The latest figures show net immigration to the UK 298,000 – 54,000 higher than it was when David Cameron came to power in 2010. The Conservatives blame a lack of control over EU migration and have said they want to curb EU immigration if reelected in a May 2015 general election.
In January 2014, the EU labour market was fully opened to citizens from Bulgaria and Romania, which joined the EU in 2007, fueling concerns in the UK and other countries about a surge of immigration from Eastern Europe.
In a major speech made last November, Cameron said the EU should change its rules on immigration, warning he would “rule nothing out” including campaigning to leave the Union if Britain’s concerns fall on deaf ears.
Eurosceptics want to stop what they regard as welfare abuse by immigrants who are putting pressure on local services, such as health and housing, without having paid into the system through taxes.
Public opinion appears divided over the merits of free movement, with several EU countries currently debating whether this has led to “benefit tourism”.
In 2013, the interior ministers of the UK, Germany, the Netherlands and Austria sent a letter to the European Commission warning that some cities had come under considerable strain from EU migrants claiming welfare benefits.
However, proposals for a cap on immigration provoked strong warnings from the European Commission, which regards freedom of movement with the EU as sacrosanct.
Introducing restrictions on the principle of free-movement, Swidlicki points out, is something neither Switzerland or Norway have achieved.
“Although the proposals set out by David Cameron are more far-reaching than similar proposals set out by Labour and the Liberal Democrats they all agree on this basic principle,” says Swidlicki.
“These will require changes to EU laws backed by a majority of member states which again will prove challenging, but since it would keep in place the principle of free movement itself, a compromise should be achievable.”
Such compromises may well involve limiting access to the benefit system for new migrants says Camino Mortera-Martinez, Research Fellow in Justice and Home Affairs at the Centre for European Reform.
“Germany is already discussing a law to limit the time that EU citizens can stay in the country looking for a job, which is very much in line with Cameron’s approach to EU job-seekers.
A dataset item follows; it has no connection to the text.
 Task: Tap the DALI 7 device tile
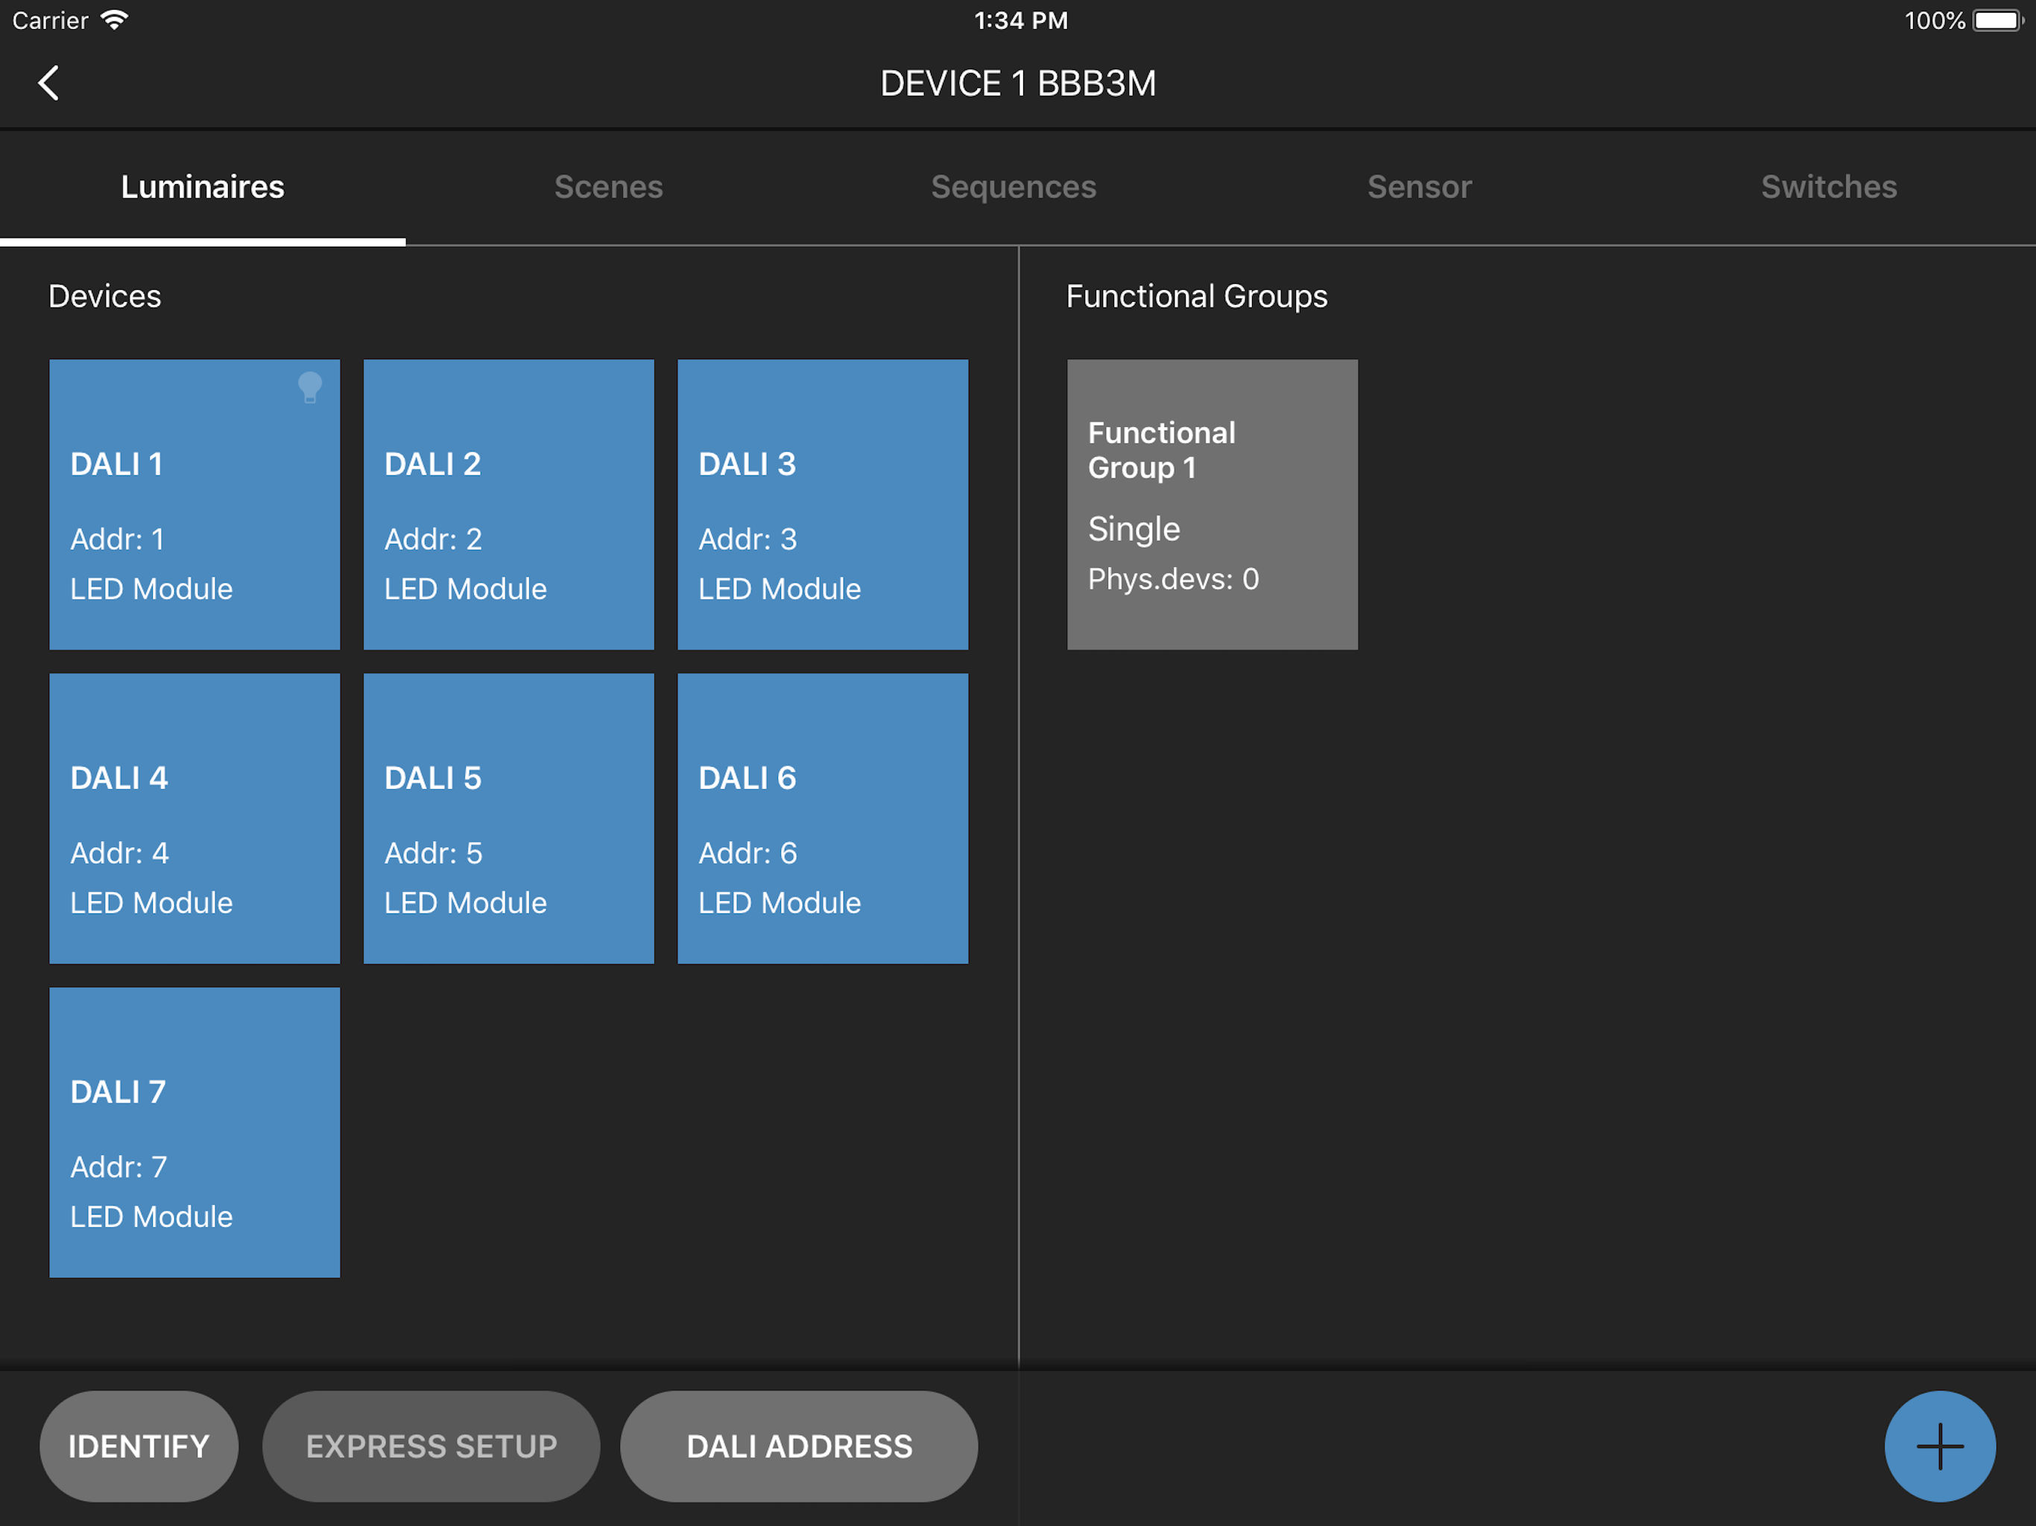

However, any reforms would still meet the resistance of the European Parliament and the European Commission.”
The ruling Conservative party had initially warned that Britain would opt-out from all EU matters related to Justice and Home Affairs (JHA). Since the 2009 adoption of the Lisbon Treaty, those matters – where Britain used to have a veto – are now subject to qualified majority voting in the Council, with the European Parliament now upgraded to a full co-legislator role.
Britain, which does not participate fully in the implementation of certain JHA measures, threatened to opt-out entirely from EU cooperation on police and criminal matters, saying it wanted to regain its national sovereignty on those matters.
UK sources said Britain had problems with the European arrest warrant, the Schengen Information System, and some EU agencies such as Europol, Eurojust, along with a few others.
The Centre for European Reform, a British think tank, warned the decision would have “major implications” for Britain’s security as the opt-out would make it more difficult for British police to conduct international investigations and convict criminals abroad.
These warnings have not gone unheard. At the end of 2014, the UK opted out and then immediately back again into 35 Justice and Home Affairs measure, including the European Arrest Warrant, Europol and Eurojust.
Camino Mortera-Martinez, a research fellow on justice and home affairs at the Centre for European Reform (CER), says the debate has now moved on.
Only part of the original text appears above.